TASK DETAILS: With pictures left out, output exactly the lines from the line holding "Click the info icon beside PowerShell title" through the end of the data, both included.

DATA PROVIDED:
= = =
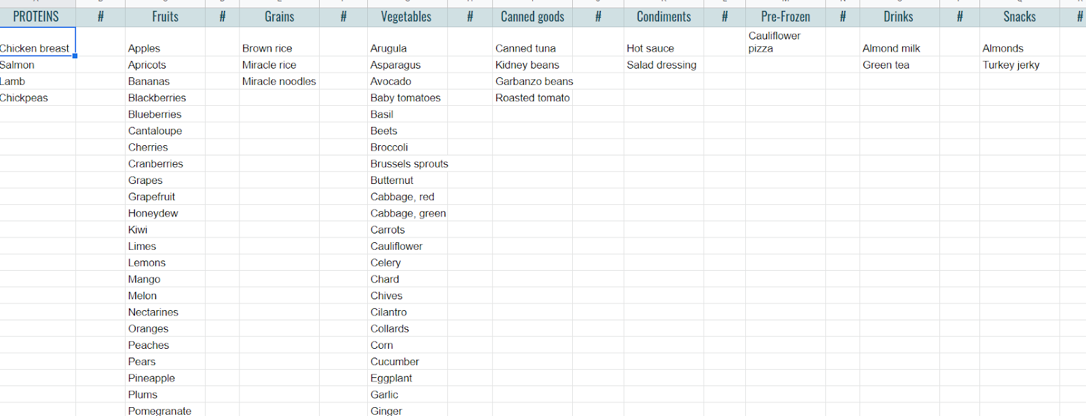Select the Snacks header cell
Image resolution: width=1086 pixels, height=416 pixels.
point(1019,17)
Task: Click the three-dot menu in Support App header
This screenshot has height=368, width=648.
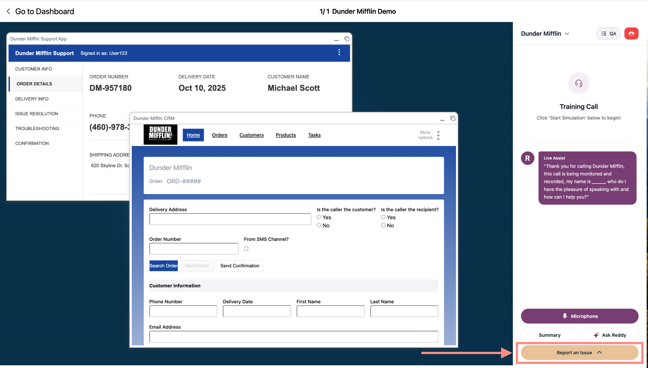Action: 339,52
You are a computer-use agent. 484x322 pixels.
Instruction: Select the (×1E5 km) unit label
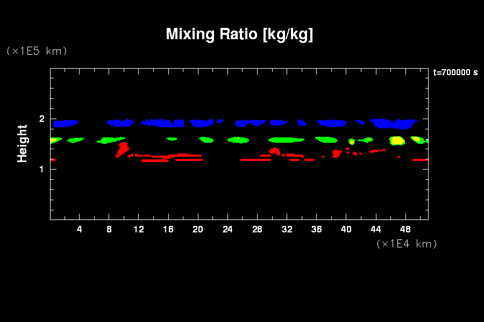(x=37, y=51)
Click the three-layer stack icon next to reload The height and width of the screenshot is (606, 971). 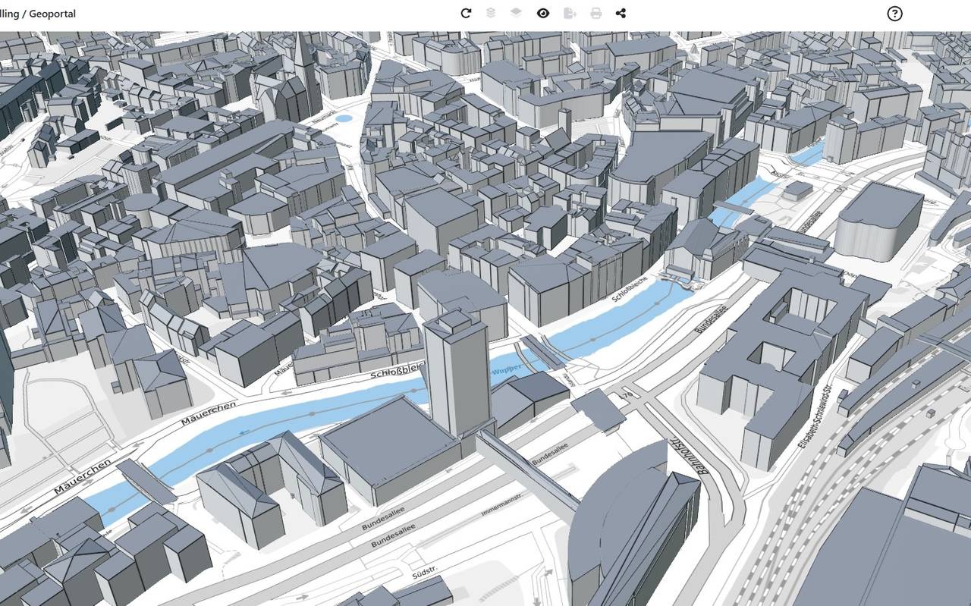pyautogui.click(x=491, y=13)
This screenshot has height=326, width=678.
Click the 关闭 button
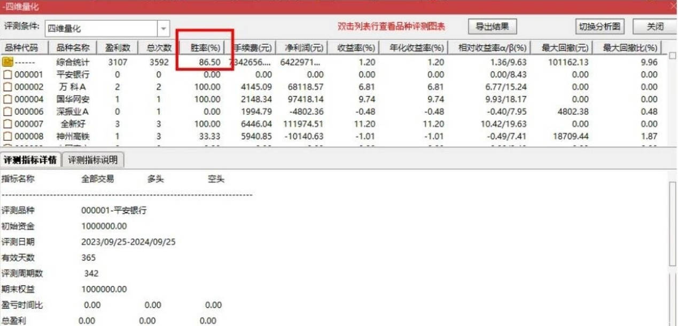[654, 26]
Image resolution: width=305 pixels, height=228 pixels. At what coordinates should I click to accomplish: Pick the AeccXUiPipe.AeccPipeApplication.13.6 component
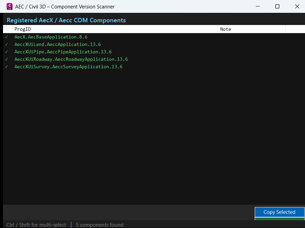pos(154,52)
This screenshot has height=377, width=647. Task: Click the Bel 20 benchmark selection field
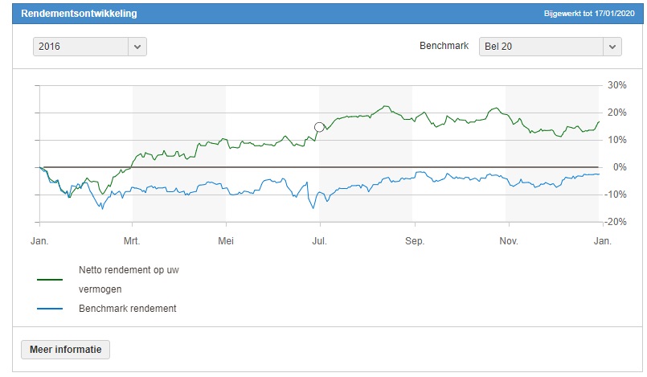pyautogui.click(x=540, y=47)
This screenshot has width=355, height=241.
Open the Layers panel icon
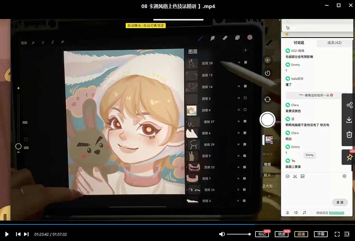click(237, 38)
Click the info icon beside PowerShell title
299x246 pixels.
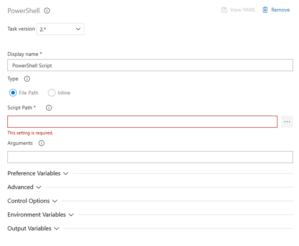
= = =
RESULT OF THIS EXERCISE:
Click the info icon beside PowerShell title
299x246 pixels.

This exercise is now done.